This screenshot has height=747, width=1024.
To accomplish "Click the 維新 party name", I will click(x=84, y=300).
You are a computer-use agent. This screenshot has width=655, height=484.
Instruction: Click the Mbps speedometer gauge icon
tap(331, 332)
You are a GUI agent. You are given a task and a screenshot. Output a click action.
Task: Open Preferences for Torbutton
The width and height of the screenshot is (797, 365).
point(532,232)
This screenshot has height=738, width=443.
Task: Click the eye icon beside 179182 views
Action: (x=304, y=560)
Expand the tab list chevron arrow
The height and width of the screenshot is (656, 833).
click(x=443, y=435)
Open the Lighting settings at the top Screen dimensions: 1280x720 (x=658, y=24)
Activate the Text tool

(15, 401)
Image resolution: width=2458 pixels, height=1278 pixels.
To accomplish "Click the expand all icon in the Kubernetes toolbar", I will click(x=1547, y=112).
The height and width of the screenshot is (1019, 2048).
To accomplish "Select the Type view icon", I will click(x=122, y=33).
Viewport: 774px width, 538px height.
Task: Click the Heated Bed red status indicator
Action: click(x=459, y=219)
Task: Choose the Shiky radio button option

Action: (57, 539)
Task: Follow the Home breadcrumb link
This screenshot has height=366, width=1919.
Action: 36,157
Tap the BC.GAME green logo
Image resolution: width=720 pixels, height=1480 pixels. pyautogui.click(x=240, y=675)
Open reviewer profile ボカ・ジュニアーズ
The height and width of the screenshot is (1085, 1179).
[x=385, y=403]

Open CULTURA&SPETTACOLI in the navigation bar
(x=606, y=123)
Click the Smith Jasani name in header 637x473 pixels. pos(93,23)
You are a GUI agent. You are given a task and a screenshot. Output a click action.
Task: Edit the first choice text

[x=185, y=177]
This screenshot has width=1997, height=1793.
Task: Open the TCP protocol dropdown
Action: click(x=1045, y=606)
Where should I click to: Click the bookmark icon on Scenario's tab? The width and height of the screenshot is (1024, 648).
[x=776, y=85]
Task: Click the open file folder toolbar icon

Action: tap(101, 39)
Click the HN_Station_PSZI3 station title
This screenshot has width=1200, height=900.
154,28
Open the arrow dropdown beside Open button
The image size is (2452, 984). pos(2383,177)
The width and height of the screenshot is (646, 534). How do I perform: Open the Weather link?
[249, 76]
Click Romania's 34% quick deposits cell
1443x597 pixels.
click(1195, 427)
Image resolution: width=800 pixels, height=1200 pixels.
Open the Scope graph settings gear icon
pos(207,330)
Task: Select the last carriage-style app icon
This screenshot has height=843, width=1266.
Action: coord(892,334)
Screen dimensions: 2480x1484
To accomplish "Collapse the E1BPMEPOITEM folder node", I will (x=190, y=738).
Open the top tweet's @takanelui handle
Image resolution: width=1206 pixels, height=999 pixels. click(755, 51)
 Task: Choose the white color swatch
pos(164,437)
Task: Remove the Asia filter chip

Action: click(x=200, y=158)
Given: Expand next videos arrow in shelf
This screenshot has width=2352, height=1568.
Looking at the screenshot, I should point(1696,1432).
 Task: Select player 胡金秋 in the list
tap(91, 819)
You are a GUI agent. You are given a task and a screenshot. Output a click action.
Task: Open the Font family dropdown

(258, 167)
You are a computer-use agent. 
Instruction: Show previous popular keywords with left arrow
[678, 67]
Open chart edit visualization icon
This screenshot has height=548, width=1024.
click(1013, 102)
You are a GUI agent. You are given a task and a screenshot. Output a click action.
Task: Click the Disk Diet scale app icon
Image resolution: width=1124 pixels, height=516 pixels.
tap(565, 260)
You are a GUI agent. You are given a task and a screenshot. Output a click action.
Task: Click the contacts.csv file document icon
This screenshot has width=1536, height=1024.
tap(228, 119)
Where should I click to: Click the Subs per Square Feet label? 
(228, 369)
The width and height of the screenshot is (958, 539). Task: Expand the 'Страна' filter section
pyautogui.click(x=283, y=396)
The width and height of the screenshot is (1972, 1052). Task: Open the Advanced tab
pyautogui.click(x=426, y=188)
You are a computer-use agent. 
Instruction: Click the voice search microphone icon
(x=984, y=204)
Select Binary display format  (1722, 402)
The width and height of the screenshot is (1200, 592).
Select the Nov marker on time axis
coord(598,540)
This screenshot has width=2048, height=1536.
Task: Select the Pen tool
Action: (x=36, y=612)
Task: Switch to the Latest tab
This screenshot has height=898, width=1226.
____
_WHAT IS ASKED_
Can you update the rows above so that each "GUI agent" becomes "screen assistant" and nothing else changes?

_IN RESPONSE_
This screenshot has height=747, width=1024.
To accomplish "Click the 維新 party name", I will click(x=84, y=300).
You are a computer-use agent. This screenshot has width=655, height=484.
Instruction: Click the Mbps speedometer gauge icon
tap(331, 332)
You are a screen assistant. You are given a task and a screenshot. Output a click action.
Task: Open Preferences for Torbutton
The width and height of the screenshot is (797, 365).
point(532,232)
This screenshot has height=738, width=443.
Task: Click the eye icon beside 179182 views
Action: (x=304, y=560)
Expand the tab list chevron arrow
The height and width of the screenshot is (656, 833).
click(x=443, y=435)
Open the Lighting settings at the top Screen dimensions: 1280x720 (x=658, y=24)
Activate the Text tool

(15, 401)
Image resolution: width=2458 pixels, height=1278 pixels.
To accomplish "Click the expand all icon in the Kubernetes toolbar", I will click(x=1547, y=112).
The height and width of the screenshot is (1019, 2048).
To accomplish "Select the Type view icon", I will click(x=122, y=33).
Viewport: 774px width, 538px height.
Task: Click the Heated Bed red status indicator
Action: click(x=459, y=219)
Task: Choose the Shiky radio button option

Action: (57, 539)
Task: Follow the Home breadcrumb link
This screenshot has height=366, width=1919.
Action: 36,157
Tap the BC.GAME green logo
Image resolution: width=720 pixels, height=1480 pixels. pyautogui.click(x=240, y=675)
Open reviewer profile ボカ・ジュニアーズ
The height and width of the screenshot is (1085, 1179).
[x=385, y=403]

Open CULTURA&SPETTACOLI in the navigation bar
(x=606, y=123)
Click the Smith Jasani name in header 637x473 pixels. pos(93,23)
You are a screen assistant. You are given a task and a screenshot. Output a click action.
Task: Edit the first choice text

[x=185, y=177]
This screenshot has width=1997, height=1793.
Task: Open the TCP protocol dropdown
Action: click(x=1045, y=606)
Where should I click to: Click the bookmark icon on Scenario's tab? The width and height of the screenshot is (1024, 648).
[x=776, y=85]
Task: Click the open file folder toolbar icon

Action: tap(101, 39)
Click the HN_Station_PSZI3 station title
This screenshot has width=1200, height=900.
154,28
Open the arrow dropdown beside Open button
The image size is (2452, 984). pos(2383,177)
The width and height of the screenshot is (646, 534). How do I perform: Open the Weather link?
[249, 76]
Click Romania's 34% quick deposits cell
1443x597 pixels.
click(1195, 427)
Image resolution: width=800 pixels, height=1200 pixels.
Open the Scope graph settings gear icon
pos(207,330)
Task: Select the last carriage-style app icon
This screenshot has height=843, width=1266.
Action: coord(892,334)
Screen dimensions: 2480x1484
To accomplish "Collapse the E1BPMEPOITEM folder node", I will (x=190, y=738).
Open the top tweet's @takanelui handle
Image resolution: width=1206 pixels, height=999 pixels. click(755, 51)
 Task: Choose the white color swatch
pos(164,437)
Task: Remove the Asia filter chip

Action: click(x=200, y=158)
Given: Expand next videos arrow in shelf
This screenshot has width=2352, height=1568.
Looking at the screenshot, I should point(1696,1432).
 Task: Select player 胡金秋 in the list
tap(91, 819)
You are a screen assistant. You are given a task and a screenshot. Output a click action.
Task: Open the Font family dropdown

(258, 167)
You are a computer-use agent. 
Instruction: Show previous popular keywords with left arrow
[678, 67]
Open chart edit visualization icon
This screenshot has height=548, width=1024.
click(1013, 102)
You are a screen assistant. You are given a task and a screenshot. Output a click action.
Task: Click the Disk Diet scale app icon
Image resolution: width=1124 pixels, height=516 pixels.
tap(565, 260)
You are a screen assistant. You are given a task and a screenshot. Output a click action.
Task: Click the contacts.csv file document icon
This screenshot has width=1536, height=1024.
tap(228, 119)
Where should I click to: Click the Subs per Square Feet label? 
(228, 369)
The width and height of the screenshot is (958, 539). Task: Expand the 'Страна' filter section
pyautogui.click(x=283, y=396)
The width and height of the screenshot is (1972, 1052). Task: Open the Advanced tab
pyautogui.click(x=426, y=188)
You are a computer-use agent. 
Instruction: Click the voice search microphone icon
(x=984, y=204)
Select Binary display format  (1722, 402)
The width and height of the screenshot is (1200, 592).
Select the Nov marker on time axis
coord(598,540)
This screenshot has width=2048, height=1536.
Task: Select the Pen tool
Action: (x=36, y=612)
Task: Switch to the Latest tab
This screenshot has height=898, width=1226.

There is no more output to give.